**Objective:** Repeat the lines below without any changes, starting with the line that contains "Go to Aktivitäten in the project toolbar" and continuing through the end of the records.

Text and item location entries:
· · · · · · ·

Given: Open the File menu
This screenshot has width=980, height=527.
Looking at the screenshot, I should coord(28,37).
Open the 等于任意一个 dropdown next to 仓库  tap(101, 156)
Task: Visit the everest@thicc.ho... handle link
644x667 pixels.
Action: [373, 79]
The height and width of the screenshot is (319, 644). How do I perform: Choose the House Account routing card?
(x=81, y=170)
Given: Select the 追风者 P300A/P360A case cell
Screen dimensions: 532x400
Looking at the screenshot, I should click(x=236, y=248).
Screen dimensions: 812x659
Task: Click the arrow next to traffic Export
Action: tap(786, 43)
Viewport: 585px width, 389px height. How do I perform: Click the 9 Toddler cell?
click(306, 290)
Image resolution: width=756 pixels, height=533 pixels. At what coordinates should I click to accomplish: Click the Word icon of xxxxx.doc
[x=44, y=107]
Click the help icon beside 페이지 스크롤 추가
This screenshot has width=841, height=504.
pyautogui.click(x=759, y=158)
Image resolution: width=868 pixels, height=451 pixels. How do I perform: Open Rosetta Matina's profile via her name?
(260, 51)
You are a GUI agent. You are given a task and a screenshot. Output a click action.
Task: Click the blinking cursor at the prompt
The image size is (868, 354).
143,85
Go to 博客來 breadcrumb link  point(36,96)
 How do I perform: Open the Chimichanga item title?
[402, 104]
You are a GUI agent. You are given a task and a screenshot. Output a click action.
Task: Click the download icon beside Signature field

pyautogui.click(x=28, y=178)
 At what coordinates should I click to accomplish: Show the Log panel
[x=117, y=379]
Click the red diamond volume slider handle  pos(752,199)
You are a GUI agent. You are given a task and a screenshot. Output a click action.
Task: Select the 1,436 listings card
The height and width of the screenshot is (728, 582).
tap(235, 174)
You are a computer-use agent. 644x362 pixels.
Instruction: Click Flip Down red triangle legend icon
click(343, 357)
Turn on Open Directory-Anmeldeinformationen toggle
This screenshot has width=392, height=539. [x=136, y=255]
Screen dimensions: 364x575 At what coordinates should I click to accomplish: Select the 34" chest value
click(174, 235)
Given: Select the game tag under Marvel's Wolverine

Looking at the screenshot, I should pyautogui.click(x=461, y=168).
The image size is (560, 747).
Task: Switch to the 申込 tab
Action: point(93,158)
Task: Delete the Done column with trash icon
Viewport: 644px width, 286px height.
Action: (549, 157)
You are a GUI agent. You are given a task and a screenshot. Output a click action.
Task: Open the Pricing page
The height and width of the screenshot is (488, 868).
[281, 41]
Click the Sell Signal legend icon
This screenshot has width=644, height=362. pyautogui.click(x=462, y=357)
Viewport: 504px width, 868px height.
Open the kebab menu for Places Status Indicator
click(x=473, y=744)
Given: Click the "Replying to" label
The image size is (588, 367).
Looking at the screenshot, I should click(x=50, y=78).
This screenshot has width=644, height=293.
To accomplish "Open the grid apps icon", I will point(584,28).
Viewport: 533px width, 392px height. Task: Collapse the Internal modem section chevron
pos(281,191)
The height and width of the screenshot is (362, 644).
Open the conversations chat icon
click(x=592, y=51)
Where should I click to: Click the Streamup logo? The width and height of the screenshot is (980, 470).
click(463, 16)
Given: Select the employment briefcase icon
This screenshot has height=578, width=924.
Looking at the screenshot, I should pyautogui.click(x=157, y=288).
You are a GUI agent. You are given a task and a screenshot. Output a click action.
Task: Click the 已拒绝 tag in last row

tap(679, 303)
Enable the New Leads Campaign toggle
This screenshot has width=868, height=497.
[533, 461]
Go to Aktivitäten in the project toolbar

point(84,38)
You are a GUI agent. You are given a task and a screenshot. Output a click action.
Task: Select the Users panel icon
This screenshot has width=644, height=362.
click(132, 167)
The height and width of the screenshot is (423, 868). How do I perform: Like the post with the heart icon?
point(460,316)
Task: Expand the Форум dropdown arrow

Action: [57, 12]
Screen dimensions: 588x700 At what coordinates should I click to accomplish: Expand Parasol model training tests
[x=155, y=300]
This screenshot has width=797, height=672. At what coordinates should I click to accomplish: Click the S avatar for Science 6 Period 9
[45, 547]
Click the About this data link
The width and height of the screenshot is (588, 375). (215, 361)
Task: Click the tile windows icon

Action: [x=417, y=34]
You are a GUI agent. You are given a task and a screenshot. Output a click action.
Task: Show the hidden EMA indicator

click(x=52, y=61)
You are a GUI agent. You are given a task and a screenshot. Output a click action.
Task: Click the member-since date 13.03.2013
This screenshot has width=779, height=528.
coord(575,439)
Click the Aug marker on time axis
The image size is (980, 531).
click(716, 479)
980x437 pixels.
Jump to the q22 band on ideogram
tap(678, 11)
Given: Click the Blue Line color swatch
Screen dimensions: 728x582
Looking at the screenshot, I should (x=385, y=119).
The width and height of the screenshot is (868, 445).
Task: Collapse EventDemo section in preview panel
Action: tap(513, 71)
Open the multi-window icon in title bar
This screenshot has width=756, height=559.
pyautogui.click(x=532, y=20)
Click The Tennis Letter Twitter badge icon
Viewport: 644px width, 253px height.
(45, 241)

· · · · · · ·

**Final result:**
Go to Aktivitäten in the project toolbar

point(84,38)
You are a GUI agent. You are given a task and a screenshot. Output a click action.
Task: Select the Users panel icon
This screenshot has width=644, height=362.
click(132, 167)
The height and width of the screenshot is (423, 868). How do I perform: Like the post with the heart icon?
point(460,316)
Task: Expand the Форум dropdown arrow

Action: [57, 12]
Screen dimensions: 588x700 At what coordinates should I click to accomplish: Expand Parasol model training tests
[x=155, y=300]
This screenshot has width=797, height=672. At what coordinates should I click to accomplish: Click the S avatar for Science 6 Period 9
[45, 547]
Click the About this data link
The width and height of the screenshot is (588, 375). (215, 361)
Task: Click the tile windows icon

Action: [x=417, y=34]
You are a GUI agent. You are given a task and a screenshot. Output a click action.
Task: Show the hidden EMA indicator

click(x=52, y=61)
You are a GUI agent. You are given a task and a screenshot. Output a click action.
Task: Click the member-since date 13.03.2013
This screenshot has width=779, height=528.
coord(575,439)
Click the Aug marker on time axis
The image size is (980, 531).
click(716, 479)
980x437 pixels.
Jump to the q22 band on ideogram
tap(678, 11)
Given: Click the Blue Line color swatch
Screen dimensions: 728x582
Looking at the screenshot, I should (x=385, y=119).
The width and height of the screenshot is (868, 445).
Task: Collapse EventDemo section in preview panel
Action: tap(513, 71)
Open the multi-window icon in title bar
This screenshot has width=756, height=559.
pyautogui.click(x=532, y=20)
Click The Tennis Letter Twitter badge icon
Viewport: 644px width, 253px height.
(45, 241)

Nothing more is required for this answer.